Shade Perennials

Shade Perennials

Perennials work well for those who prefer to plant something that needs little maintaining. They can bring color to any area in a small amount of time. Blue Phlox, Brown Eyed Susan, and Doll's Eye are a few that are hardy growers and do well in any area. Plant for the upscale flower gardens.

Shade Perennials
Just because some homeowners have properties that get limited sunlight doesn’t mean they can’t enjoy beautiful, shade loving plants and flowers.
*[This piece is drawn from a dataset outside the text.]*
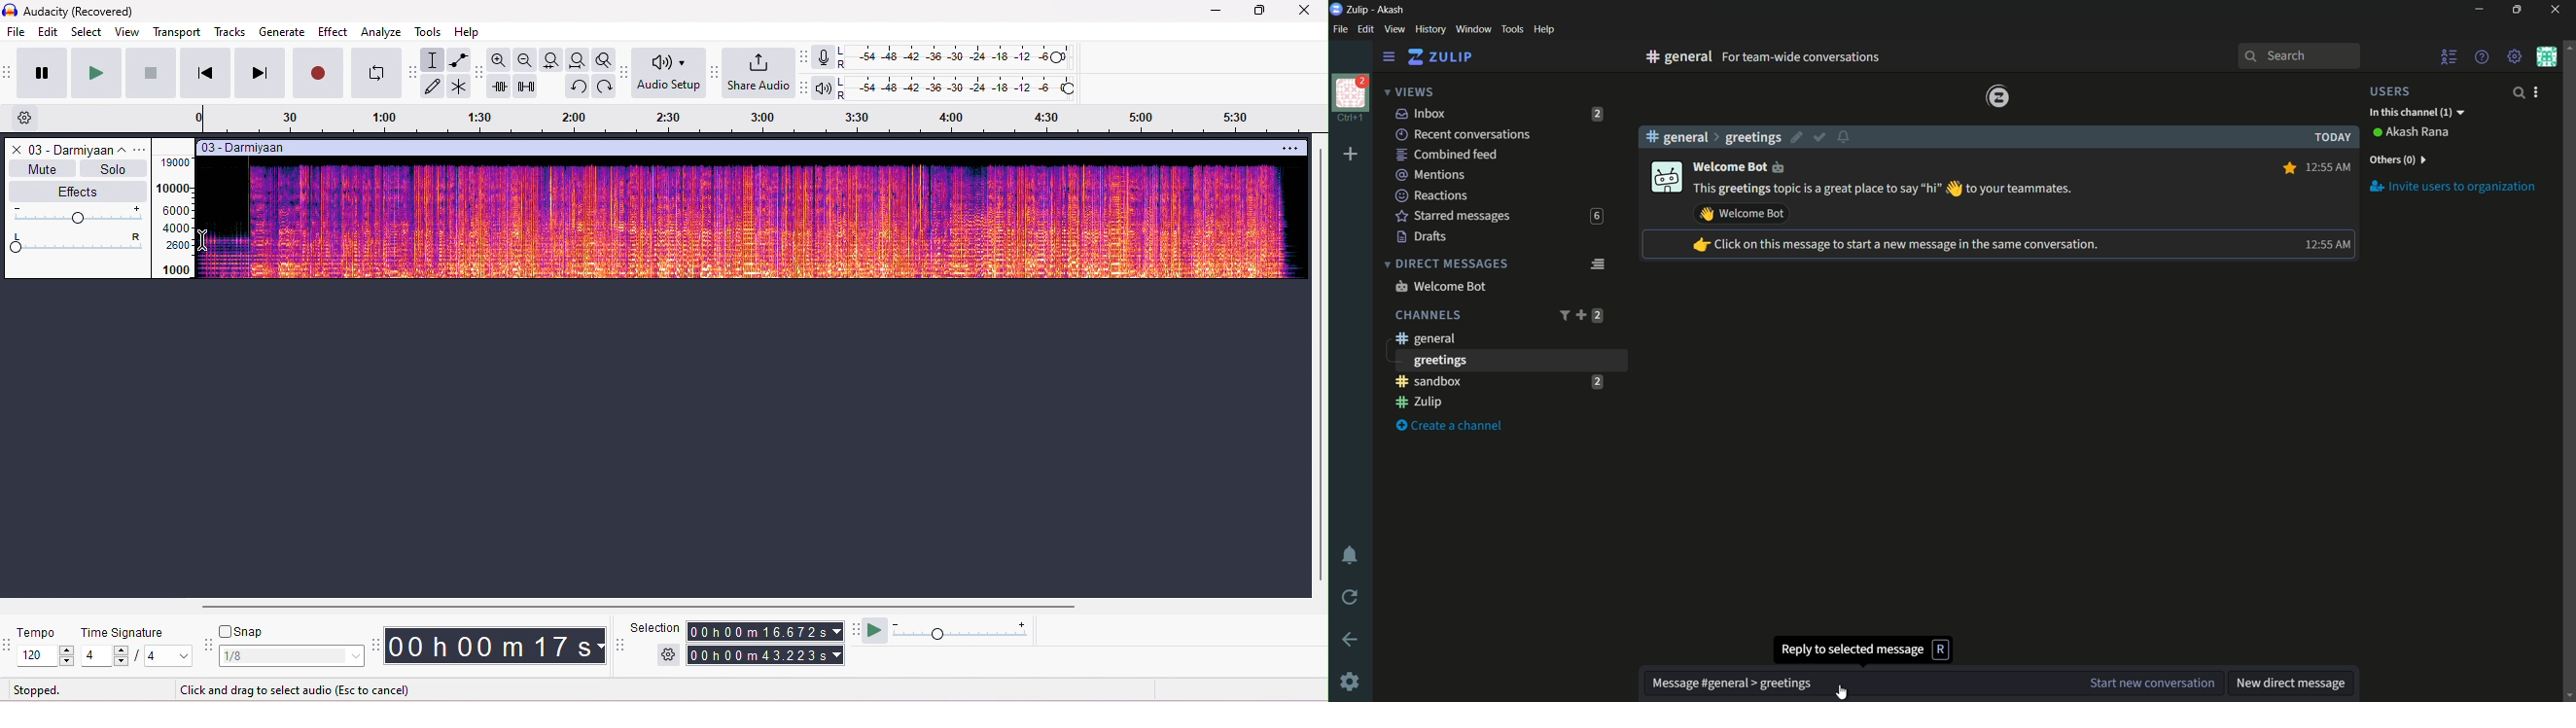  What do you see at coordinates (2299, 56) in the screenshot?
I see `search bar` at bounding box center [2299, 56].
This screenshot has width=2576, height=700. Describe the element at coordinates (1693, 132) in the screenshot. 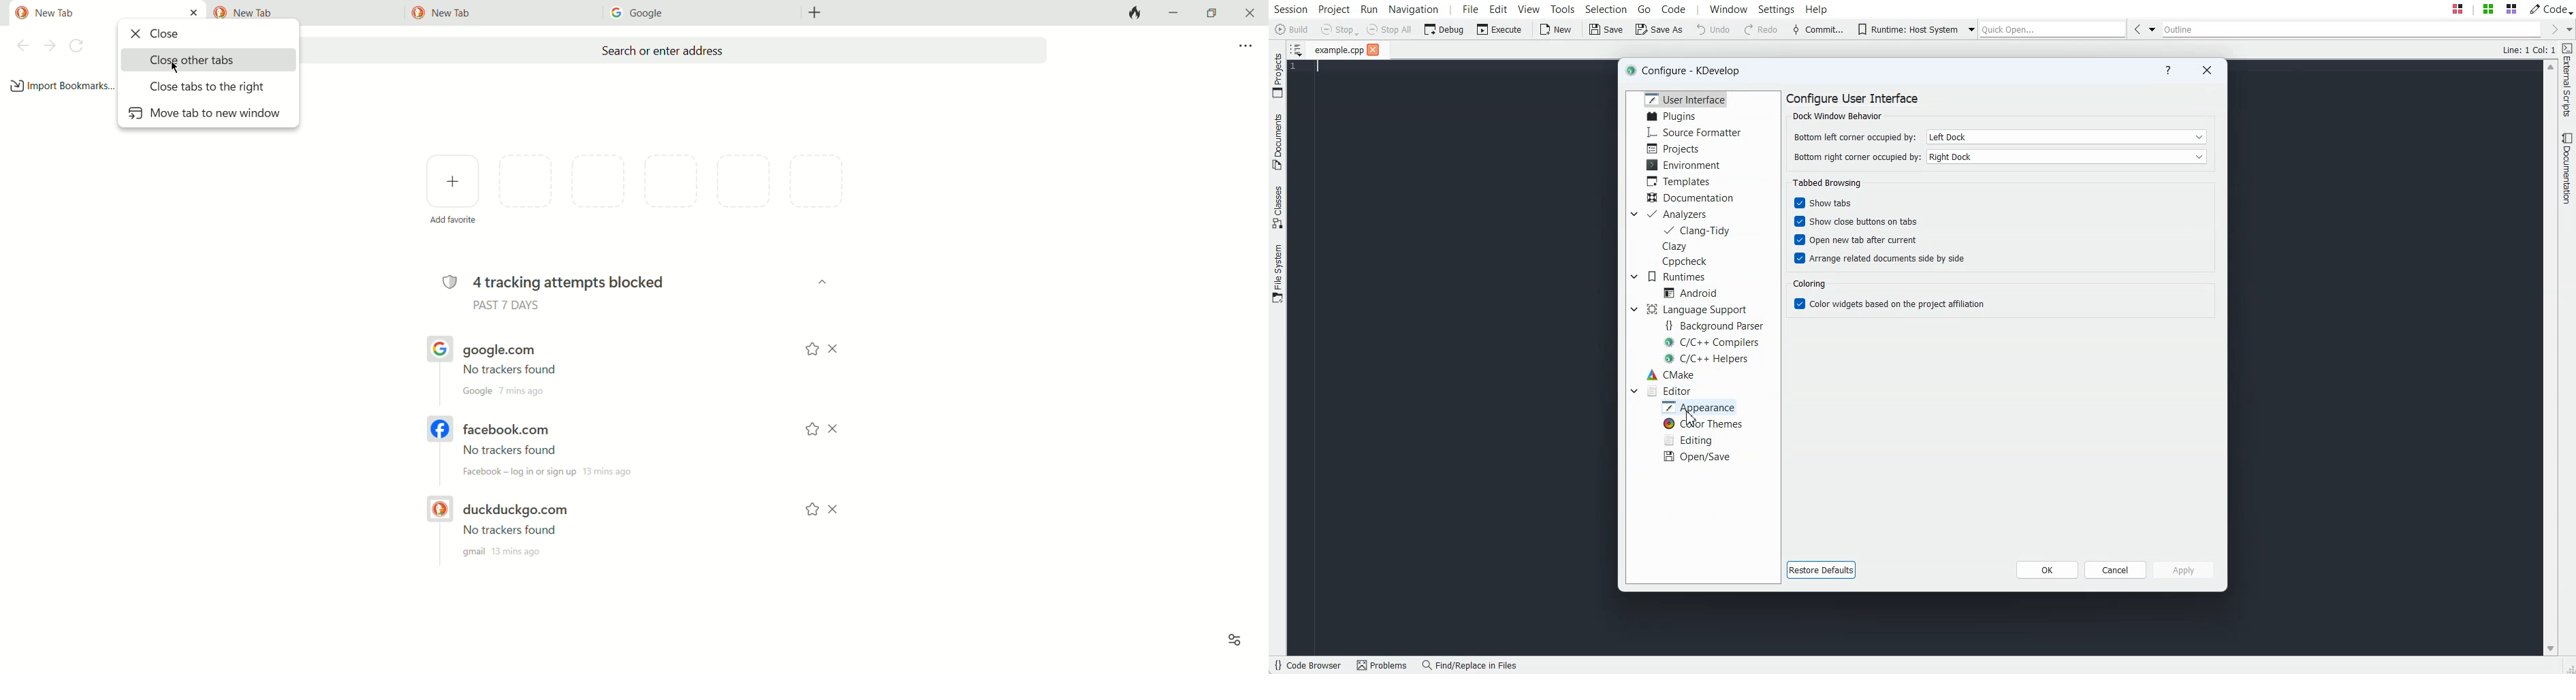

Our company, Tn Nursery, offers a wealth of shade plants and shade perennials. Perennial plants come back year after year and shade perennials do best in the shade. Here are just some of the shade perennials we have on offer:

Aegopodiun Podagraria or Bishop’s Weed
This low plant with its creamy white flowers resembles Queen Anne's lace. It grows very quickly and can be very aggressive, so the gardener would do well to keep an eye on it. Otherwise, it’s an excellent plant for shady areas.

Bugleweed or Ajuga
This perennial, which sends out spikes of white, pink, violet or blue flowers from colorful foliage, is a fantastic ground cover.

Goatsbeard
This plant has dramatic, long plumes of tiny cream colored flowers on stalks that can grow from one to six feet tall. The foliage is fern-like and light green.

Goldenseal
Goldenseal is not just one of the best perennial plants for shade, but it’s also a medicinal herb. It has a yellow rootstock and purplish stems that grow about a foot tall. It also has two large, five-part, slightly hairy leaves. Each plant has only one flower at a time, which is either greenish white or rose-colored. In the fall, the fruit resembles a giant raspberry. Tea was used by Native Americans to treat skin conditions like eczema and acne.

Jack-in-the-Pulpit
This delightful looking plant is bound to be a hit with anyone who comes across it. The spathe arches over the spadix, which is full of minuscule flowers and reminds people of a preacher in a pulpit. Unfortunately, the flowers' smell isn’t the sweetest, but this is because flies need to fertilize it. In the fall, the flowers on the spadix are replaced by beautiful berries. Jack-in-the-pulpit also has medicinal uses and is sometimes used to treat tired eyes, snakebite, and bronchitis.